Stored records
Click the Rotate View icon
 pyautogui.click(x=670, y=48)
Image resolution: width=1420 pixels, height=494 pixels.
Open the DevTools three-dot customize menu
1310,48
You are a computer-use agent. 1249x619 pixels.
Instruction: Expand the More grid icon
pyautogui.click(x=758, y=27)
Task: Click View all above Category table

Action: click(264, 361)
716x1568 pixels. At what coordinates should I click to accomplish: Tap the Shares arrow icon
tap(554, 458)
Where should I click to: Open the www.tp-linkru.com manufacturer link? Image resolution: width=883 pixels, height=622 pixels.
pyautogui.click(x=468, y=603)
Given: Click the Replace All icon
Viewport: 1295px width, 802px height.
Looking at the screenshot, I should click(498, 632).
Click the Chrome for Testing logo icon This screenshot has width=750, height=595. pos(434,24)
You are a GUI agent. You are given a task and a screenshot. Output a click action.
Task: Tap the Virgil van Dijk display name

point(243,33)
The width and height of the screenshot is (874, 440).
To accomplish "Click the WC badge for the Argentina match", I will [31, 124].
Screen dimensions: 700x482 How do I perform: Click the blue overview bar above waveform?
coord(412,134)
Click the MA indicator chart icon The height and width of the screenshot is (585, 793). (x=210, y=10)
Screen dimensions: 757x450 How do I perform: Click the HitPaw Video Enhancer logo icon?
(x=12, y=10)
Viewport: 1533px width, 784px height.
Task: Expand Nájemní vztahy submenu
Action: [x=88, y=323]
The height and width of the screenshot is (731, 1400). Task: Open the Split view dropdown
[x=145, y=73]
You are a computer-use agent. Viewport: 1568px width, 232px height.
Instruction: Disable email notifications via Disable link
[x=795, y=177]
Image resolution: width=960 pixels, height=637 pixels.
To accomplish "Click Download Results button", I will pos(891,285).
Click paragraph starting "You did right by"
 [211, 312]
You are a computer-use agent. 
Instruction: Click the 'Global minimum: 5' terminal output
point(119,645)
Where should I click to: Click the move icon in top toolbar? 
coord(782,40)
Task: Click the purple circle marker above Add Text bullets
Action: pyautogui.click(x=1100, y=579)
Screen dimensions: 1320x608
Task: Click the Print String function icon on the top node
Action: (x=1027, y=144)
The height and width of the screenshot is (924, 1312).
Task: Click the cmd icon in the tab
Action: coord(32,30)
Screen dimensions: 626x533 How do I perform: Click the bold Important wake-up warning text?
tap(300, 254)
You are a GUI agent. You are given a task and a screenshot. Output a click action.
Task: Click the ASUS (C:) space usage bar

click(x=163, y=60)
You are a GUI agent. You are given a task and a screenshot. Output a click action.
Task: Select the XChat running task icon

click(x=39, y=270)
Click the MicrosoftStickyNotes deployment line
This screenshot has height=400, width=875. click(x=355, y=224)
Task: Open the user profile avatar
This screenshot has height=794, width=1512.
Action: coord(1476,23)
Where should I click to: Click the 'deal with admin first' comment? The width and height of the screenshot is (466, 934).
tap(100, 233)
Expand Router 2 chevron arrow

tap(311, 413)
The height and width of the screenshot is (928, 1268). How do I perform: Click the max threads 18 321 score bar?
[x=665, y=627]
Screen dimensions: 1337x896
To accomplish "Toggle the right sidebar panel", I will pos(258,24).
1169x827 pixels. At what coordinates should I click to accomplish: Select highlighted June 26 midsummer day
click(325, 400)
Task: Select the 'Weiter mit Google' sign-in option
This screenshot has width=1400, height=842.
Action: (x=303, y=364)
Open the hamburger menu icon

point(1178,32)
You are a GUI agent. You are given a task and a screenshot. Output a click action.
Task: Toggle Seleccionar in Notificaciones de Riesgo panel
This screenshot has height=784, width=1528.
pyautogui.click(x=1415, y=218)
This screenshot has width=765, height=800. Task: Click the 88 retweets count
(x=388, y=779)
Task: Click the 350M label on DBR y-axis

**Task to carry out:**
Please show each line in the records above that contains "will".

**Task response:**
To accomplish "Click the WC badge for the Argentina match", I will [31, 124].
To accomplish "Click Download Results button", I will pos(891,285).
To accomplish "Toggle the right sidebar panel", I will pos(258,24).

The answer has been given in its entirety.